El último 3 de junio fue un día triste para los fanáticos del Juventus y también para Paulo Dybala. Por un lado, el equipo dirigido por Massimiliano Allegri perdió la final de la Champions League frente al Real Madrid. Y por el otro, 1.527 personas que seguían el partido en pantalla gigante resultaron heridas como consecuencia de una estampida provocada por una falsa alarma de bomba en la plaza San Carlo, en Turín.
Dybala siguió con preocupación lo que había sucedido con los hinchas. Y con el correr de las horas comenzó a enterarse de distintas historias. Pero hubo una que lo conmovió. La de Kelvin, un nene de apenas 7 años, fanático de la Juve y del argentino, y que había llegado ilusionado con pasar una noche mágica y terminó, en coma inducido, internado en el hospital Regina Margherita.

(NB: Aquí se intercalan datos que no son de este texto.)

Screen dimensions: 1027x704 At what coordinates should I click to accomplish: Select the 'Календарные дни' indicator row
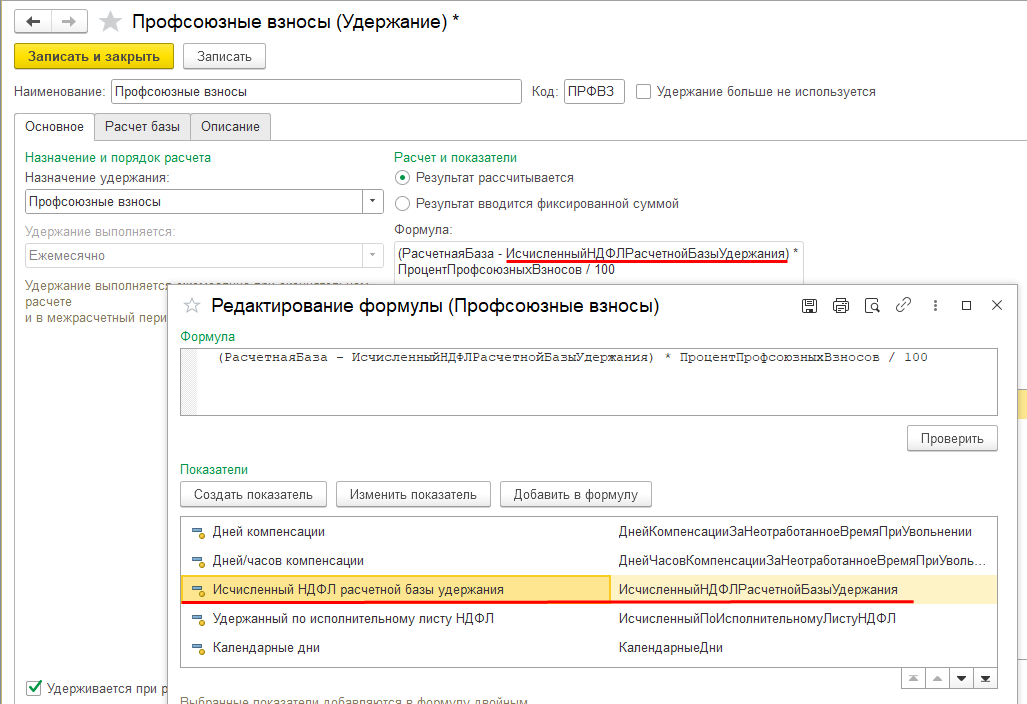click(x=265, y=647)
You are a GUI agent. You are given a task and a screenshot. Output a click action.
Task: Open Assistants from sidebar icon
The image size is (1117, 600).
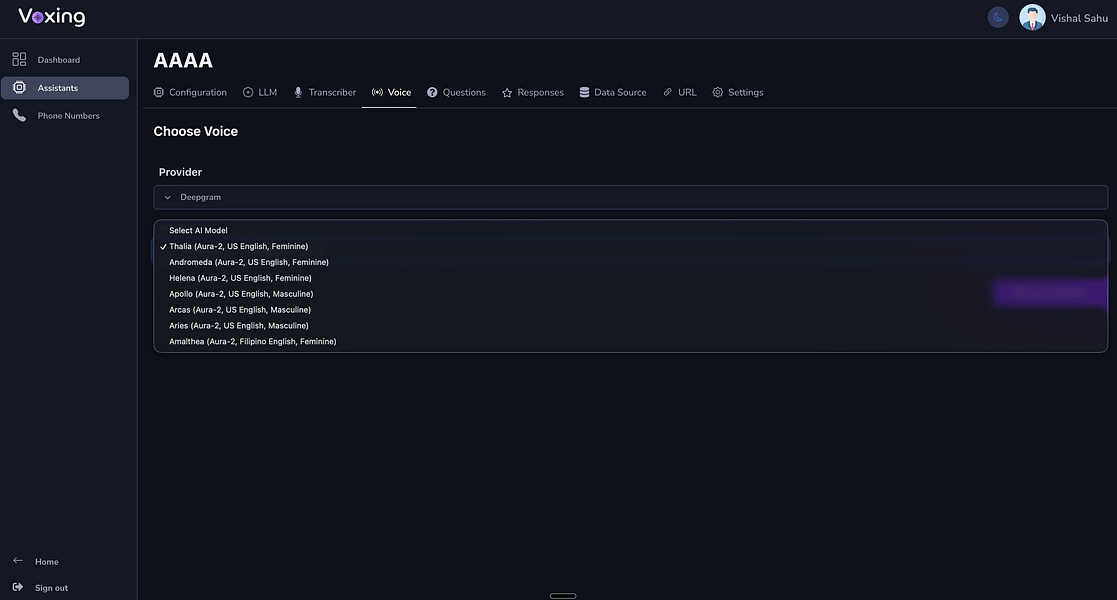[19, 88]
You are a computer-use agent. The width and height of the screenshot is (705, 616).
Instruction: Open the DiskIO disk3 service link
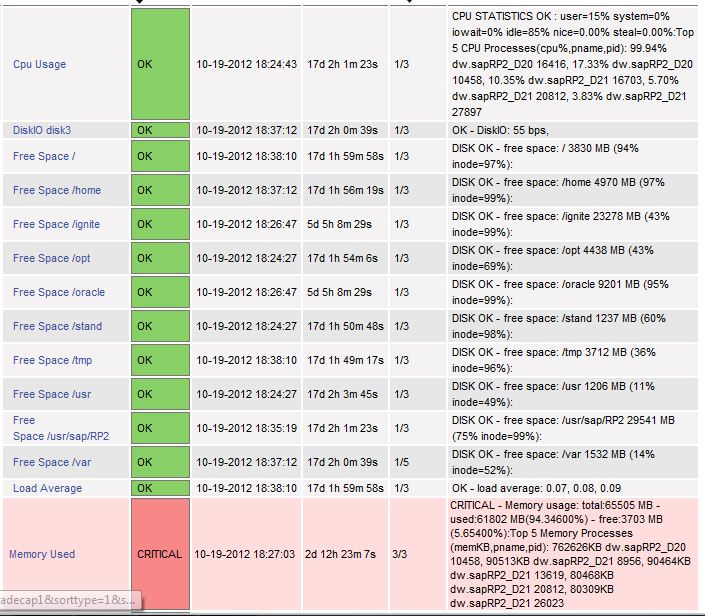point(42,130)
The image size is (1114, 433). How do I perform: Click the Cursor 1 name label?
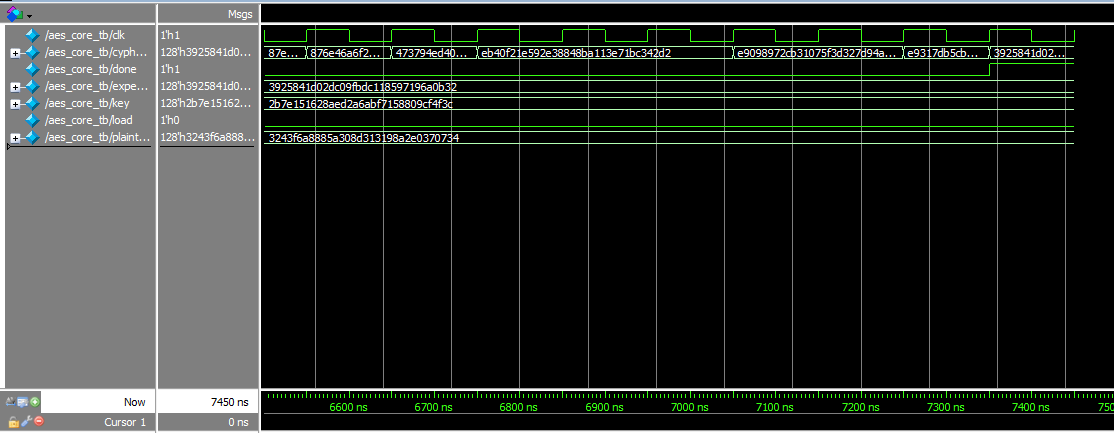point(125,422)
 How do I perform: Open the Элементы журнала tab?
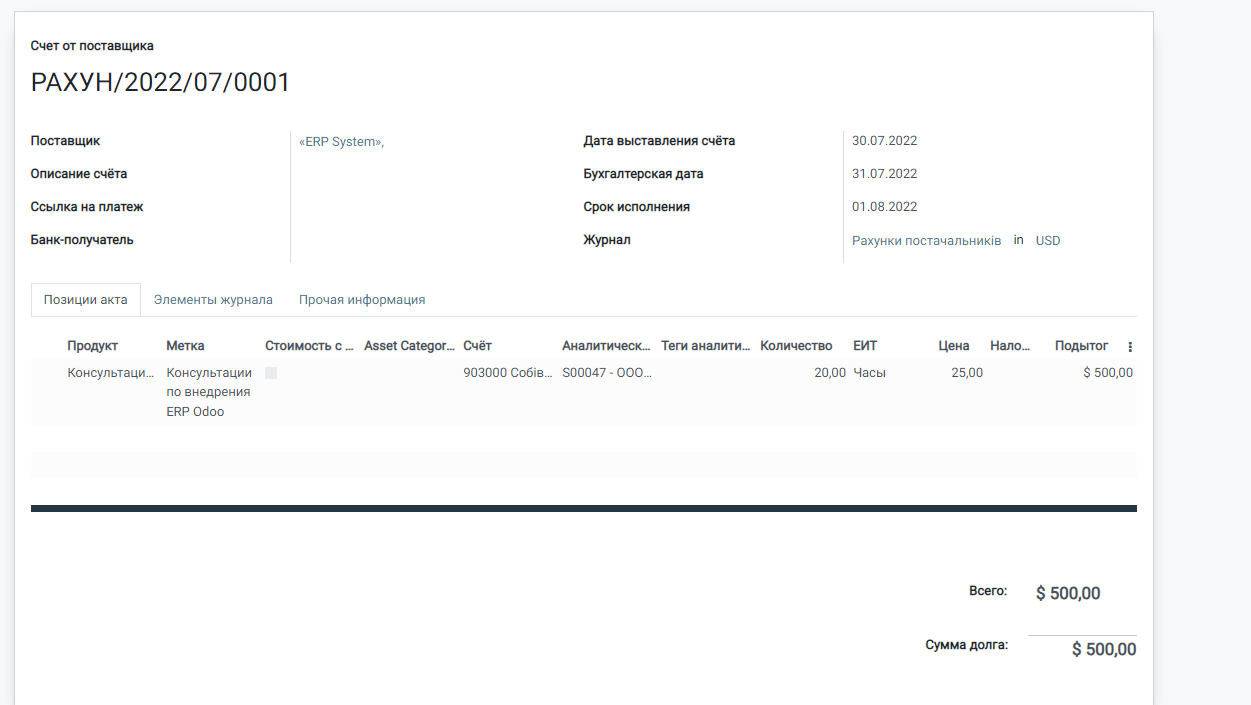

El cordobés, tras recibir la buena noticia de que su admirador estaba consciente y fuera de peligro, decidió darle una sorpresa. Se comunicó con el niño a través de una videollamada.
La charla, fue breve aunque emocionante. La Joya se disculpó por no haber ido a verlo en persona por estar en Singapur. Aunque al toque lo consoló al decirle que le había mandado una camiseta, de la Juve, firmada especialmente. Antes de cortar, el argentino le pidió a Kelvin que les hiciera caso a los médicos y le prometió que iban a encontrarse cuando regresara a Italia.